Vivemos em um cenário de clássica apatia e indiferença em relação aos custos ambientais da produção de carne (Foto: Greenpeace)

Quantos consumidores conhecem a história da carne antes de chegar ao prato? Não é preciso nenhuma pesquisa para concluirmos que poucos, já que a realidade nos dá mostras o tempo todo do quanto estamos alheios às implicações das nossas relações de consumo.

Um desses exemplos é a clássica apatia e indiferença envolvendo os custos ambientais da produção de carne. Claro que o Brasil tem uma realidade diferente de países como Estados Unidos, Canadá, Austrália e muitos outros que, por diversos fatores, incluindo disponibilidade de áreas agricultáveis, têm sua produção de carne fundamentada essencialmente na criação de animais nas chamadas “factory farms”, que no Brasil às vezes são referenciadas como “fazendas industriais”.

Esse sistema equivale aqui ao que chamamos há muito tempo de “pecuária intensiva” (Foto: Scott Bauer/USDA)

Pecuária intensiva e “factory farms”

Esse sistema equivale aqui ao que chamamos há muito tempo de “pecuária intensiva”, em que o uso de técnicas e tecnologias permite a criação de um grande volume de animais em um espaço reduzido, ainda que isso desperte discussão ética por fatores óbvios – já que os níveis de privação animal são ampliados ainda mais.

Nos EUA, por exemplo, 70,4% do “gado de corte” é criado nesse sistema, assim como 98,3% dos porcos, 98,2% das galinhas poedeiras e 99,9% dos frangos, segundo relatório concluído em 2019 pelo Sentience Institute.

Embora tenha aumentado o número de políticos, organizações e pessoas influentes tentando combater esse sistema de pecuária intensiva, as “factory farms” continuam predominando nos países mais desenvolvidos e industrializados e, não parece haver, de fato, um cenário auspicioso para esse fim em prazo tão curto.

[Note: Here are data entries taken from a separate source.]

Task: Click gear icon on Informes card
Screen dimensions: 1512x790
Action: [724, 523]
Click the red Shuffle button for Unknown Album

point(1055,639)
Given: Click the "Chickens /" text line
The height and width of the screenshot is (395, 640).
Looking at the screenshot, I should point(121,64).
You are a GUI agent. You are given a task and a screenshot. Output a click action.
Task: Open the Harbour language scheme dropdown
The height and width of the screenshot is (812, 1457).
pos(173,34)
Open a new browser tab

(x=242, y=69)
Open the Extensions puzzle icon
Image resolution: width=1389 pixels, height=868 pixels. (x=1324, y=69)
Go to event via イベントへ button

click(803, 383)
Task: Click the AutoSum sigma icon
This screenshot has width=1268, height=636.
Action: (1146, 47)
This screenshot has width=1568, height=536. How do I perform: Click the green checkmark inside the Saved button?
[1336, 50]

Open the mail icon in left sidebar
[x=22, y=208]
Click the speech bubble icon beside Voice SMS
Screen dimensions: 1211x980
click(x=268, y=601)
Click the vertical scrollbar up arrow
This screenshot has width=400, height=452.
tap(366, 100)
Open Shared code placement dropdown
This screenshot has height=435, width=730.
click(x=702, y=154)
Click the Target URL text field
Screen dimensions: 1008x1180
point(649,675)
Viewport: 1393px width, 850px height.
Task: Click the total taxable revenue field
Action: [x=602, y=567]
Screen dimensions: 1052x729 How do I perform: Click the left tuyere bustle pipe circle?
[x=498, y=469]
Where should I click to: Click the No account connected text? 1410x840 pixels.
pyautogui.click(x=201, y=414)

Prova disso estão em documentários e pesquisas que apontam que inúmeros países não têm áreas para gerarem o volume atual de produtos de origem animal em outro sistema de produção. Então a melhor solução seria migrar para outro tipo de atividade.

Talvez uma recente exceção seja a Suíça (com extensão territorial de apenas pouco mais de 41 mil quilômetros quadrados), onde a discussão está mais adiantada e há um projeto com mais de 100 mil assinaturas visando o fim das “fazendas industriais” no país.

A pecuária predominante aqui é a extensiva, com estimativa de que até 90% do “rebanho bovino de corte”, que será abatido para consumo, é criado nesse sistema (Foto: iStock)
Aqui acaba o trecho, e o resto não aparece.